I'm going to be honest and get right to the point - I don't think I'm good enough. For anything. For anyone. For this live I've been living.
I know that might seem super scary and alarming. But I just needed to let it out.
And I honestly think I've always felt this way.
I think I covered it up well. Because there was always something going on in my life that made me feel like a cool kid. I was in college. I was moving to Chicago and starting a career. I was living in NYC. I was getting married.
But now that life is, well, just regular old life and I don't have those things I've had to take a really hard look at myself.
I have all these theories about where it comes from.
I know a lot of it comes from my father. He's never thought I was a good enough daughter or human. Even when I was doing something really amazing, like graduating college, he still found a way to make me feel like a worthless piece of shit. You can read more about that here. And maybe I'll really talk about it some day.
And a lot of it comes from other personal relationships. Because, honestly, until I married Mr. T I never really felt that kind of love from anyone that wasn't blood related to me.
But, if I'm really honest, this feeling comes from ME.

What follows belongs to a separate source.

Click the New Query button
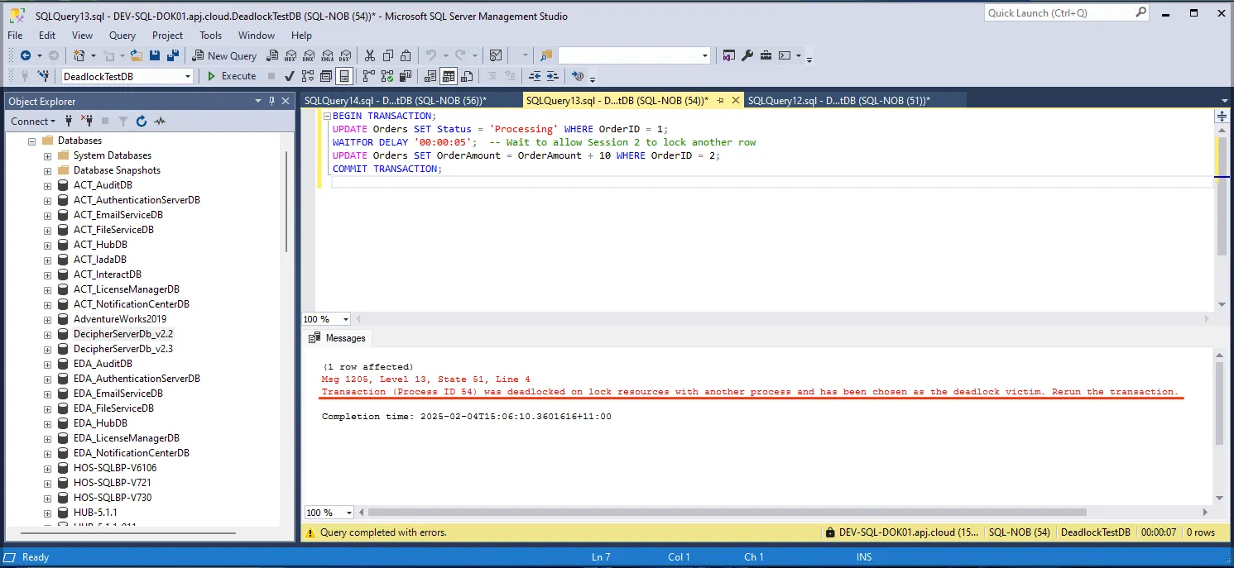The image size is (1234, 568). point(224,55)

If you listened to the way I spoke to myself each day you'd think I was in some sort of abusive relationship with myself.
And it's true, I am. And I know that’s the real issue here.
If I make even the slightest mistake, I feel stupid.
I'm also terrified of making mistakes so I put an enormous amount of pressure on myself to be perfect. And then when I'm not perfect, I remind myself that I should have done better.
I think I have to be everything to everyone at every second of the day. And not only is that impossible, but I never even think about what I am to myself.
I constantly compare myself to everyone - I'm not as smart, as skinny, as hardworking, as successful.
I constantly think people are watching me and judging me.
I immediately thing every review on my shop, email, message, etc. is some horrible awful critique.
And I've been doing it for so long that I honestly don't even know who I am anymore.
But I really want to get better. I want to be better. Because somewhere inside me there's the girl who's confident and believes in herself. There's the girl who moved to Chicago and NYC without knowing anyone. The girl who quit her corporate job to pursue her dreams. The girl who believes she can and will do anything.
She’s there. I just have to find her again.